In February that year Hartnett, head of tax at HMRC, met representatives from HSBC, but refused to admit what was discussed — obviously the existence of these files and its implications.

Then in July 2010 HSBC, tipped off by Hartnett, tried to use the French courts to stop the French tax authority handing the files to HMRC.

Finally, in January 2013, six months after retiring from HMRC, Hartnett joined HSBC as a consultant. What does all that tell you about British connivance in criminal tax evasion and avoidance?

 

HSBC and its terrible track record in Mexico

THE lesson of the HSBC debacle is not merely that tax evaders must be hunted down much more relentlessly, but that banking in its present form is ungovernable.

It’s no good saying HSBC was run in a “federated way,” but now management has been tightened up. Is anybody really taken in by that anyway?

We were told that in 2012 when the HSBC Mexican bank was found guilty of money laundering for pariah states, drug cartels and big mafia crime syndicates, but three years later the same charges have erupted elsewhere.

The truth is that HSBC, once a cautious and conservative organisation, was derailed in the late 1990s by its chairman Sir John Bond’s decision to enter a huge overseas buying spree to satisfy the board’s ambition to turn it into a global empire.

Under the influence of the ideology of unalloyed market power exalted by neoliberal capitalism over the last three decades, the banks have taken on the role of corporate expansion and profit maximisation in their own right.

Overwhelmingly bank lending has shifted towards overseas speculation, devising and promoting of artificial tax evasion and avoidance schemes, buying and selling of prime property, particularly in central London, and the invention and marketing of exotic financial derivatives.

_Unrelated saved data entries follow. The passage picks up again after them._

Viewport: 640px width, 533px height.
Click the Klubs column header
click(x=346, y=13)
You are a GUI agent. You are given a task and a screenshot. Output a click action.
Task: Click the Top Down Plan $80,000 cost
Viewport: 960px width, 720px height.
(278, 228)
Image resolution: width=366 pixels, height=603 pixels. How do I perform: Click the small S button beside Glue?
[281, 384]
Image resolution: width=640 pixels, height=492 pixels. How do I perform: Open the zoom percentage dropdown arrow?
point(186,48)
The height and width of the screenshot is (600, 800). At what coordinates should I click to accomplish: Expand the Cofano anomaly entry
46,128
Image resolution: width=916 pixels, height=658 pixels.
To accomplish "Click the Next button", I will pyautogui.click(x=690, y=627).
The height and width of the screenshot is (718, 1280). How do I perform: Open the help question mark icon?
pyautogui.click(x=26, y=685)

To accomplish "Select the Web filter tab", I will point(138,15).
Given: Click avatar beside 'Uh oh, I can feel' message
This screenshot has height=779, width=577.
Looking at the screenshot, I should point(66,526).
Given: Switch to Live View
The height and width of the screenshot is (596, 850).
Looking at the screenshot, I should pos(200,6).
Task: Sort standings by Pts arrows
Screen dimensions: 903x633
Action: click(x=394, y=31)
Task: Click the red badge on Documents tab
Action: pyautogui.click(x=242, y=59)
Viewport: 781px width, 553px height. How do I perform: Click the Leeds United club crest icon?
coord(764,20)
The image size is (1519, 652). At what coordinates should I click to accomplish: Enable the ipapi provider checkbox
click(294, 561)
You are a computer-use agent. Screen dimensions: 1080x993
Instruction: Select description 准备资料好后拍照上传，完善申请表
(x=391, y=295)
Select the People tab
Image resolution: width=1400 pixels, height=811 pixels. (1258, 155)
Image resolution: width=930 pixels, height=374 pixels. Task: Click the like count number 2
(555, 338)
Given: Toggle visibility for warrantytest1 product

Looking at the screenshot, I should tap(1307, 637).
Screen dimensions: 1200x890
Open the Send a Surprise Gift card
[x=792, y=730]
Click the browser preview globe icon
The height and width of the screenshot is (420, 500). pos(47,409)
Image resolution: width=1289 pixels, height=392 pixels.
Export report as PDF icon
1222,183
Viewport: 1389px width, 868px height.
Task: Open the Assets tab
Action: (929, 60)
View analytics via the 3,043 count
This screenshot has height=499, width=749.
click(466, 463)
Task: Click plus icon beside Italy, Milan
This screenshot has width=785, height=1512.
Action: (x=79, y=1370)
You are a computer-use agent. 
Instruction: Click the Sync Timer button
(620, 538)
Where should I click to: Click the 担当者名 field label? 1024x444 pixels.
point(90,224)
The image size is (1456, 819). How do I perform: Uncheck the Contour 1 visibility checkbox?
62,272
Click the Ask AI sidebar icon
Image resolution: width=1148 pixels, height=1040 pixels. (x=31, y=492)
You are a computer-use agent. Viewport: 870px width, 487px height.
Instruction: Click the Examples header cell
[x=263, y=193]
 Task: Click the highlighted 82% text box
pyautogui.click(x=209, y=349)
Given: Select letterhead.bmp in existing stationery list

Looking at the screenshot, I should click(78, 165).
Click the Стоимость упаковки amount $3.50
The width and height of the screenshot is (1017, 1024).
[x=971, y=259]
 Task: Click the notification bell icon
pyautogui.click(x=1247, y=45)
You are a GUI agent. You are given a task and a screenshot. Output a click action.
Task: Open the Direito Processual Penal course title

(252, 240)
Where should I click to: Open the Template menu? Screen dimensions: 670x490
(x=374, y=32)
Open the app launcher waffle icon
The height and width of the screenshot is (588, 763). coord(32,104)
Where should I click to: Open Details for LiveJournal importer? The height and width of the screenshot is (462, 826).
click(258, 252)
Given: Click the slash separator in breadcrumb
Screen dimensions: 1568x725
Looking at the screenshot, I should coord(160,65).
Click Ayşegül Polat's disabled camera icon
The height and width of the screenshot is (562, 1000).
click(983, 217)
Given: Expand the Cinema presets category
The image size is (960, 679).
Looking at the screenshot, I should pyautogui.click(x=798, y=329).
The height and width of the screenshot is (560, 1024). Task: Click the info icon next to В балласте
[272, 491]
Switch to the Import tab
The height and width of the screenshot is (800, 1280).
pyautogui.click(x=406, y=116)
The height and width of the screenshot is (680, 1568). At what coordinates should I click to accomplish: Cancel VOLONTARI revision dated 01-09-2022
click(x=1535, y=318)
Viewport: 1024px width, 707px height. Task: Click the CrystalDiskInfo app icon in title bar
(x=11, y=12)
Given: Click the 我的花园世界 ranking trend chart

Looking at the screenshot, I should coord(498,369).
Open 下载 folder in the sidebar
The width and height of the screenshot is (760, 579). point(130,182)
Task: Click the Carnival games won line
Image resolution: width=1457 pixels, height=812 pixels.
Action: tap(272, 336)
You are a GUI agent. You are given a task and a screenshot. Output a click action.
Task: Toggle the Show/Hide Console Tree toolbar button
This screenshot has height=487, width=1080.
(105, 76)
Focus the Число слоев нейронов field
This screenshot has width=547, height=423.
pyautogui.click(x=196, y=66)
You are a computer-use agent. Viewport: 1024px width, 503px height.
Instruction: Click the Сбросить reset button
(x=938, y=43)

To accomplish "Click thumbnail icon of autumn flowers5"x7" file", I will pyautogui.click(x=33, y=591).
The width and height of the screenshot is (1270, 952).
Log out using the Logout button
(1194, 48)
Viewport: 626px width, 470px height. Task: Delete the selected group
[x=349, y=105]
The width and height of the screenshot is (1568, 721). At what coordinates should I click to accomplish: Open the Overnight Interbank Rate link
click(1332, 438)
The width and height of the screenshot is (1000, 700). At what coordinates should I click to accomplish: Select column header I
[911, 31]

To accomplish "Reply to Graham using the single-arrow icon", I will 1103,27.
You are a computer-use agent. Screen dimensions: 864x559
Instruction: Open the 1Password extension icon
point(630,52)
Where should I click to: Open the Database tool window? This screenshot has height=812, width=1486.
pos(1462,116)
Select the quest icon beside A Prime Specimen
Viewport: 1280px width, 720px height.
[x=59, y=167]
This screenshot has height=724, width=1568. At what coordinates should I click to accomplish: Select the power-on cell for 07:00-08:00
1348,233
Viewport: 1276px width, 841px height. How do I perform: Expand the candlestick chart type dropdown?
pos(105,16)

This perversion of the proper role of banks was aimed to satisfy the desires of the super-rich, euphemistically described as “high net worth individuals,” because that is where it was perceived that the biggest profits lay — and, though this was played down, the biggest risks.

HSBC discovered this when it purchased, for £9bn in 2003, Household, a US sub-prime lender that went bust in 2006, the purchase in 2002 of the Mexican bank that allowed Mexican and Colombian drug cartels to launder nearly $1 billion through HSBC, and then HSBC’s Swiss bank providing a no-questions-asked cash machine for super-rich tax evaders and avoiders.

So what should be done? The neoliberal business model for banks has irretrievably failed. It is clear that HSBC should be broken up.

We need smaller banks targeted on the real needs of the British economy, and if the private sector cannot deliver this, the big banks should be taken into public ownership.